Людям, сделавшим последнюю ставку на Керенского и наступление, никакой оптимизм не казался чрезмерным. Неудивительно, что любые признаки улучшения ситуации, даже только слухи о них описывались как устойчивая тенденция. Действительные проявления энтузиазма было трудно отличить от преувеличенных их описаний. Но и реальные пропагандистские успехи Керенского, и тиражируемые пропагандой слухи о подобных успехах имели немалое значение: информационные сообщения вне зависимости от их истинности использовались в тех или иных целях разными политическими силами. Читатели газет верили тому, во что желали верить, а у Керенского к тому моменту уже было немало поклонников, готовых поверить в чудо перерождения армии, осуществленное «любимым вождем».
Различные оттенки пессимизма и оптимизма в отношении пропагандистских действий Керенского не всегда проявлялись публично, но иногда внимательные читатели газет могли их заметить. Внимание современников привлекли слова видного деятеля конституционно-демократической партии и министра финансов А. И. Шингарева, произнесенные им на съезде представителей организаций, занятых обеспечением страны продовольствием: «Триста лет тому назад Россию спас энтузиазм, зажженный Мининым и Пожарским. Надо раздуть огонь народного энтузиазма. Если министр Керенский вызовет энтузиазм в армии, а Пешехонов – в области народного продовольствия, они спасут Россию». Союзник военного министра утверждал, что пробуждение энтузиазма – главная задача Керенского, выполнение которой позволит ему сравниться с героями Смутного времени, столь важными для исторической памяти России. Показательно, что и оппоненты кадетов, социалисты-революционеры, в то время писали: «Мы должны вдохнуть в революционные массы творческий энтузиазм»[797]
.Генерал Снесарев, несмотря на свой скептицизм в отношении Керенского, не считал эти надежды совершенно несбыточными: «Если рассчитывать на идею энтузиазма, какой, например, Шингарев придает такое значение, то мы готовы ее использовать в полной мере, до решимости пожертвовать собою. Во всяком случае, и в армии, как в стране, коалиционное министерство, Керенский и, например, идея батальона смерти – последняя ставка: будет она бита… и все погибло». В тылу и на фронте разные люди, не сговариваясь, использовали схожие слова – «последняя надежда», «последняя ставка», «энтузиазм». Однако и осторожный оптимизм Шингарева подвергался сомнению. Так, в газете «Биржевые ведомости» 13 мая была опубликована статья с характерным названием «Последняя ставка». Автор статьи, явно подразумевая речь Шингарева, отмечал, что призыв к энтузиазму «необходим», но выражал сомнение в том, что энтузиазм может помочь, «когда переходит в транс, когда его выдвигают в качестве последней и притом отчаянной ставки». Этот аргумент представлялся Снесареву серьезным, он цитировал статью в своем дневнике. Но вряд ли он полностью разделял пессимизм автора «Биржевых ведомостей», ибо на полях сделал пометку: «Настроения буржуазии»[798]

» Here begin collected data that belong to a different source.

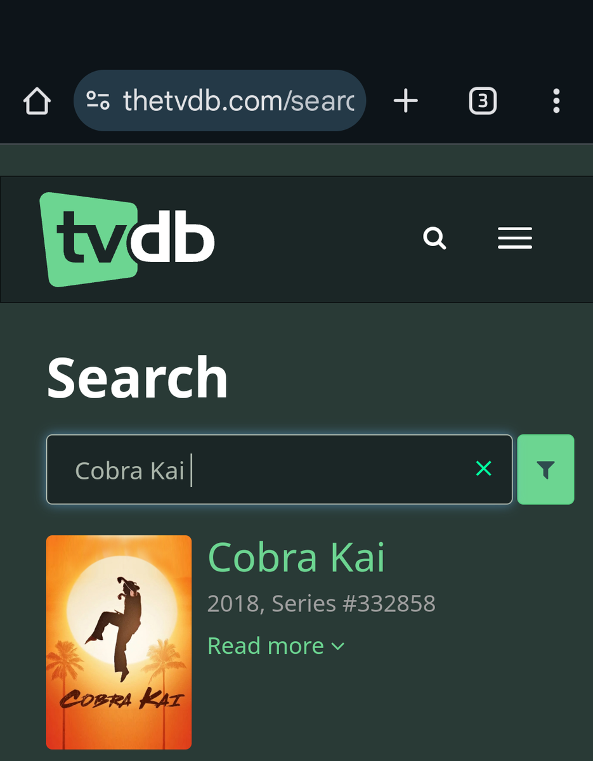The image size is (593, 761).
Task: Click the Search page heading
Action: pos(138,377)
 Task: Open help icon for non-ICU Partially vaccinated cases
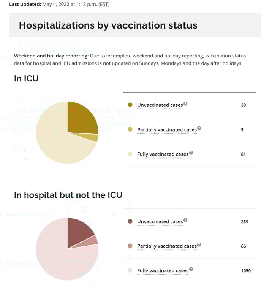199,244
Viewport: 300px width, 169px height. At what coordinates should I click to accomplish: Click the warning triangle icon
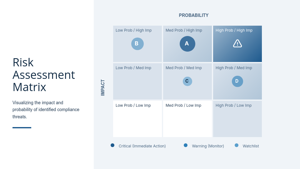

. Маловероятно, чтобы генерал отождествлял себя с «буржуазией».Информация о встречах Керенского позволяет судить о корректировке репрезентационной тактики министра. Генералы, члены комитетов и Советов, соперничавшие друг с другом в демонстрации гостеприимства, рядовые слушатели министра – все влияли на восприятие его образа разными аудиториями.
Во время выступления Керенского на съезде делегатов Юго-Западного фронта один из воодушевленных слушателей вручил ему свой Георгиевский крест. Пример оказался заразительным: на новых встречах фронтовики нередко стали передавать оратору свои боевые награды. И ранее солдаты и матросы жертвовали ордена и медали в пользу патриотических фондов и политических партий, поддерживая тем самым различные кампании[799]
. Но в данном случае речь идет о передаче наград не в пользу какой-либо организации, а лично лидеру, олицетворяющему подготовку наступления, – такая акция приобретала особое значение. Иногда соответствующие решения принимали целые войсковые части. Солдаты и офицеры гвардейского Семеновского полка писали Керенскому, которого именовали «старшим товарищем»: «…сбросившие иго царизма и вкусившие блага свободы, шлют земной поклон лучшему из лучших – первому министру-демократу». «На защиту свободной России» гвардейцы передавали 454 Георгиевских креста, 575 Георгиевских медалей, а также сделанные из драгоценных металлов шейные цепочки, кольца, иконы и кресты[800].